Peter Lynch (Growth & Price Balance) 100.0 Revenue Growth Rate 66.1%, PEG Ratio ~0.08, 6-Month Return 252.8% Track if the growth story translates into quarterly earnings and consider increasing position size.
George Soros (Trend & Speed of Reaction) 100.0 1M/3M Return 27.7%/66.5%, Volatility 61.5%, RSI 61.4 Given the fast-reacting price environment, strengthen short-term trading perspective upon catalyst emergence.

Key Risks

Responding to bad scenarios is more important than good ones. For SK Hynix, changes in the current valuation metrics (PER 5.2, PBR 2.0) and 30-day annualized volatility (61.5%) can determine the speed of downside risk. This is akin to a safety net for maintaining a position.

Counterarguments and Invalidation Conditions

The counterargument is that valuation pressure (PER 5.2, PBR 2.0) or a slowdown in demand could lead to multiple adjustments outpacing earnings improvement.

Checklist

Must-See Before Next Announcement/Earnings

Portfolio Management Notes

Due to high volatility, concentrated investment in a single stock is not recommended. The current phase is more rationally approached by first establishing conditional entry criteria rather than betting on directionality.

Pre-Decision Check

Conclusion (Optimistic, Base, Pessimistic 3 Scenarios)

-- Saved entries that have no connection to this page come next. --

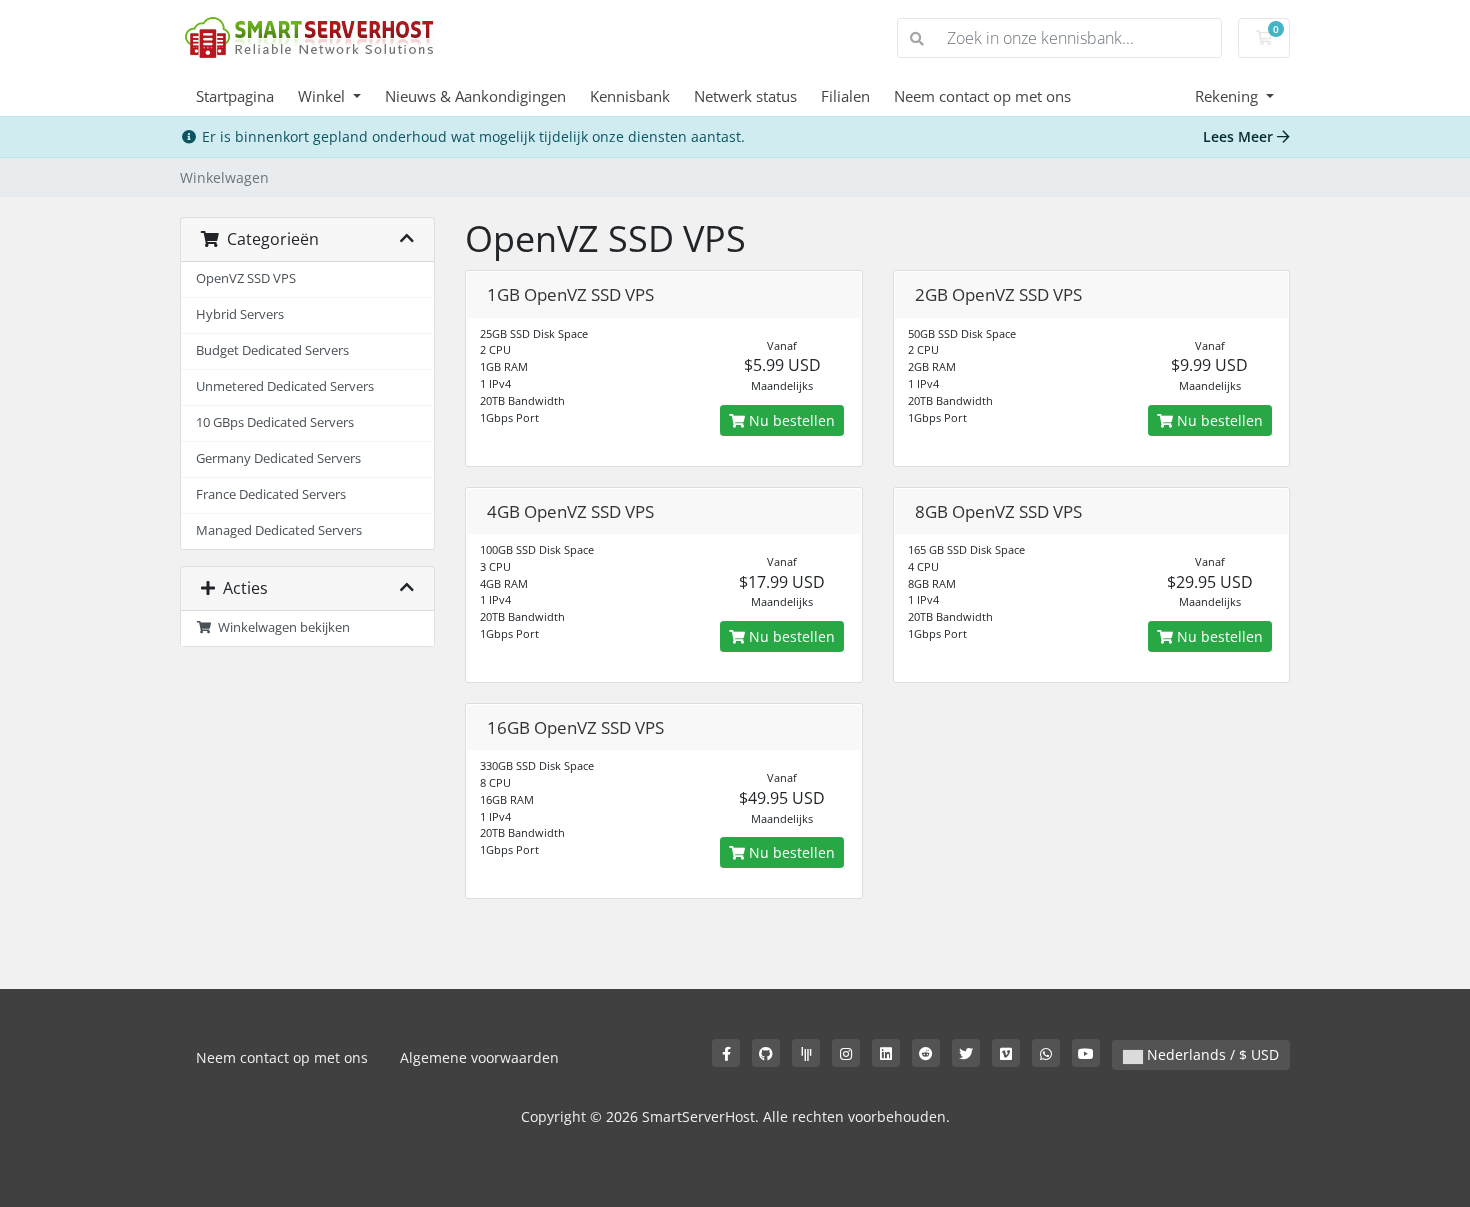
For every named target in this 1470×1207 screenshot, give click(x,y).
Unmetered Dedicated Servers (285, 386)
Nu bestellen (790, 420)
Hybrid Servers (240, 314)
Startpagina (235, 96)
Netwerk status (745, 96)
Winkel (323, 96)
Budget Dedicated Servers (272, 350)
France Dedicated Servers (271, 494)
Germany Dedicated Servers (278, 458)
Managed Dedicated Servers (279, 530)
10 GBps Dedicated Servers (275, 422)
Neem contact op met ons (982, 96)
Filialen (845, 96)
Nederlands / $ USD (1211, 1054)
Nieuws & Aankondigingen (475, 96)
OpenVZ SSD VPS (246, 278)
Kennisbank (630, 96)
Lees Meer (1240, 136)
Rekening (1228, 96)
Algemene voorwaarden (479, 1057)
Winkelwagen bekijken (281, 627)
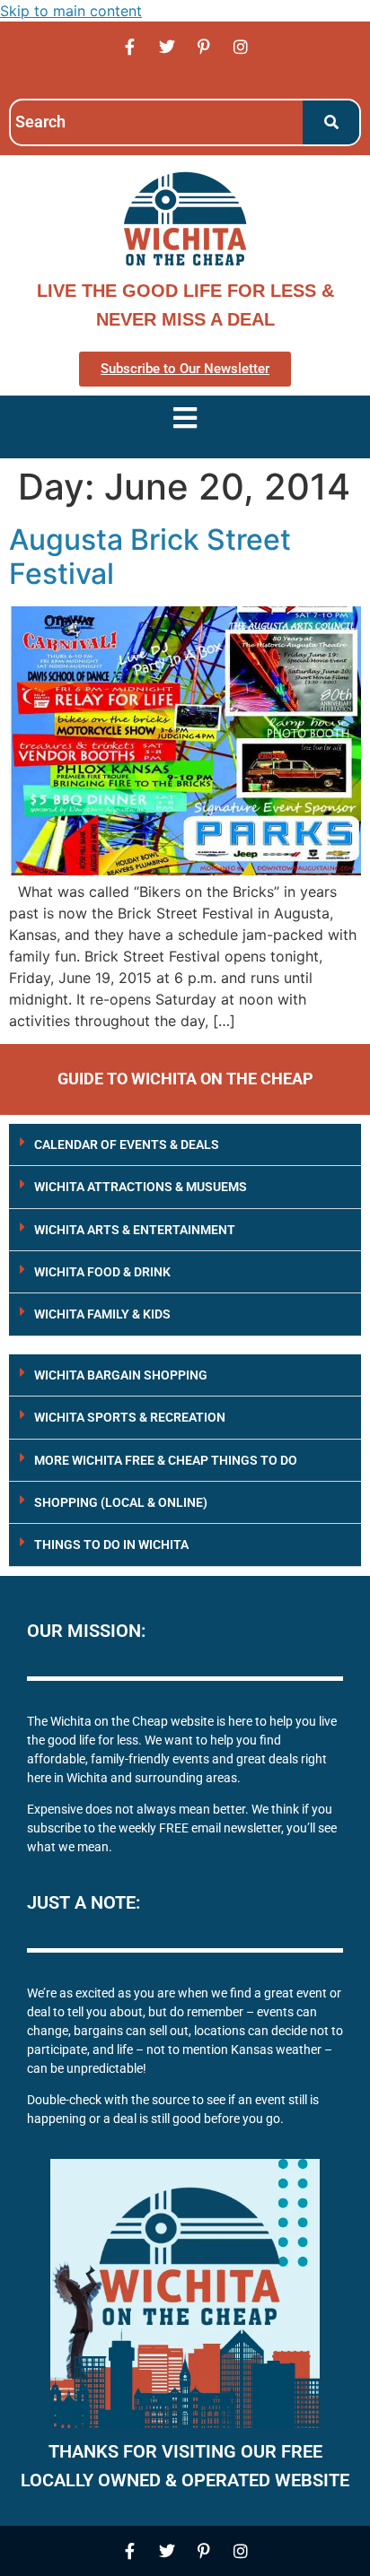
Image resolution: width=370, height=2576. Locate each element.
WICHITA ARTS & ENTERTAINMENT (134, 1230)
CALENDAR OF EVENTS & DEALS (126, 1144)
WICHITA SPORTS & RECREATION (129, 1417)
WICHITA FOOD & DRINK (102, 1272)
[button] (185, 1145)
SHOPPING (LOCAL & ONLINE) (120, 1502)
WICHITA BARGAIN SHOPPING (120, 1375)
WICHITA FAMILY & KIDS (102, 1314)
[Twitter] (167, 46)
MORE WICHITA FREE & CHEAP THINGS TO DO (165, 1460)
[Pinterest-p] (204, 46)
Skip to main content (71, 11)
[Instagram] (241, 46)
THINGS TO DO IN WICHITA (111, 1544)
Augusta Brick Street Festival (150, 556)
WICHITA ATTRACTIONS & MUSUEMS (140, 1186)
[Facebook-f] (130, 46)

Scenario Assumption Key Trigger Target Price (Model) Expected Return
Optimistic Earnings surprise combined with multiple defense Accelerating revenue growth + upward guidance revision 1198025.19 26.2%
Base Earnings meet consensus, multiples remain neutral Margin defense + neutral supply/demand 1069665.35 12.7%
Pessimistic Earnings slowdown and multiple contraction occur simultaneously Downward guidance + widening risk premium 877125.59 -7.6%

The base case target price is 1069665.35. However, given the wide gap between the optimistic (26.2%) and pessimistic (-7.6%) scenarios, focusing on 'conditional response' rather than finding the 'right answer' is a more appropriate approach.